We started off very simply learning to take turns. That’s a big deal, and I think it has a lot to do with them realizing there are other people in the world with needs beyond their own. And it can be hard for them at first. By allowing someone else to do something fun instead of them momentarily, they are also learning to delay gratification.
Simon Says was great for learning to follow directions. Again, I started that extremely simply and nobody had to sit out if they missed. I’d just call them on a mistake, we’d all laugh and continue. It was also great for simply developing some stamina - being able to pay attention for a period of time.
We practiced a lot of moving in general space. This combined following instructions (walk, skip, hop, jog) with having to be aware of the people around them. That’s a lot for little kids to process. Once we could do that safely I would introduce tag games. These often involved helping each other, which again calls attention to other peoples’ needs. So in Tunnel Tag, if you got touched by a tagger you stood still with your feet apart and hand raised and another player could free you by crawling through (and taggers could not tag someone performing a rescue).
Around the middle of first grade we would play games that involved some basic strategies. There was a lot of variability in how the kids took to it, I think depending on various factors in how they learned. Lots of times kids will just do what they see others doing, and getting them to do plan something different and carry it out is pretty damn subtle. Example:
We would play a team tag game. Each team lined up about 15 feet apart, one being the ‘odds’ and the other being ‘evens’ (this was tied into their learning odd / even numbers in class). I would roll a big foam dice in the middle and if it came down an odd number they would get to chase and tag the evens, and vice versa. Here’s what would always happen: At some point a kid would make a mistake and retreat when his team could have been taggers, and everyone would follow them. I’d stop the game and explain the mistake and tell them to think, not just follow everyone else. And sure enough there would be a dice roll where a whole team would do the wrong thing except for one kid who stood his ground correctly and made a tag or three very quickly. I’d always call attention to that success, and I was thrilled for the kid who was able to think decisively in that situation.

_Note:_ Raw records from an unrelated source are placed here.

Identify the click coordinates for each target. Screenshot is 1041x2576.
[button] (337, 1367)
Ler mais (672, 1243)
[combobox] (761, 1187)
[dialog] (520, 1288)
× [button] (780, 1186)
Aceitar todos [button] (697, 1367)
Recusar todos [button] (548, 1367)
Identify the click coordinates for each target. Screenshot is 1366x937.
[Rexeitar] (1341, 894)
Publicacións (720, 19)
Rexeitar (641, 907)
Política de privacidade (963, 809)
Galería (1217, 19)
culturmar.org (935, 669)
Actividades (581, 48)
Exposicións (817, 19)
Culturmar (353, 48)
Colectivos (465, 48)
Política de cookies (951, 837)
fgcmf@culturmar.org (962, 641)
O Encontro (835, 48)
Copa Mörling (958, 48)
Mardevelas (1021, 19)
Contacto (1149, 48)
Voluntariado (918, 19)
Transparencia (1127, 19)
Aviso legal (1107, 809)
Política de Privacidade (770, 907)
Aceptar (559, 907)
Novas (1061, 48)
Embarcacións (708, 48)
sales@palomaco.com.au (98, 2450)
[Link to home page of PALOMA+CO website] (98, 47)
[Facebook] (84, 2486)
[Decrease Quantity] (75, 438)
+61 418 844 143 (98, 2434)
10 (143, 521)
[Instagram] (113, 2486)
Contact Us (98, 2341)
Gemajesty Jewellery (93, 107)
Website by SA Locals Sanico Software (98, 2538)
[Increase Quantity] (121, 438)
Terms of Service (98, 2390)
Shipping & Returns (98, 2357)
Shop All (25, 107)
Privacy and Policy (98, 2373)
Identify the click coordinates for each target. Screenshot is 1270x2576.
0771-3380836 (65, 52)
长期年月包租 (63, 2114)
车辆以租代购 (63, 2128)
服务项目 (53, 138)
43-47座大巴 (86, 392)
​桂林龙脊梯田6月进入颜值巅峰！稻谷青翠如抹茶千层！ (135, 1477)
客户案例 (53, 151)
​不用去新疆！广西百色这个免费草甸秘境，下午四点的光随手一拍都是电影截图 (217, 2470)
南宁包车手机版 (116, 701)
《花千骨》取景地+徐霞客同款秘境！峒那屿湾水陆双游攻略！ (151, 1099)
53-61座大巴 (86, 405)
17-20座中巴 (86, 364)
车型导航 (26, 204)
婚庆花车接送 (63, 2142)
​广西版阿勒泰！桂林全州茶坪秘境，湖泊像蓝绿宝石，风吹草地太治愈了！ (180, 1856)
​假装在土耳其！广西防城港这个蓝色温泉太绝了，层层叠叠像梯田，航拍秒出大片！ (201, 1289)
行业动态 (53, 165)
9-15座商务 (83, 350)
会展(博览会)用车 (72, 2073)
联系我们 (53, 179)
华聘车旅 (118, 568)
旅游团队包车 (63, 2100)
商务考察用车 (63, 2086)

A slightly edgy thing I would do… I would cheat overtly occasionally. While playing a tag game I would idly hold a tagger (we used beanbags or foam arrows) and call a kid over as if I wanted to talk to them. They would gamely trot over, at which point I’d tag them. They would be incredulous at this (and it was all done with laughs and smiles), but would never fall for it a second time. We would talk about this as a class afterwards, with me promising to play fair and properly from then on.
I felt it was a benign way of demonstrating that not everyone was going to do the right thing, or even have good intentions. And that they had to watch for situations like that and stand up for themselves.
I would do similar things, purposely misunderstanding or denying reality.
“Oh, you’re six years old? I was never six. I skipped directly from five to seven. Had to get special permission for that.”
The kids would turn that one over in their heads and then challenge me, which is what I wanted. I really enjoyed making them think and seeing them get more sophisticated over time. It seemed that grade 3 was a turning point. They were emerging from little kid-hood and becoming big kids.
Don’t miss the nonsense of being a teacher, but I do miss the kids sometimes.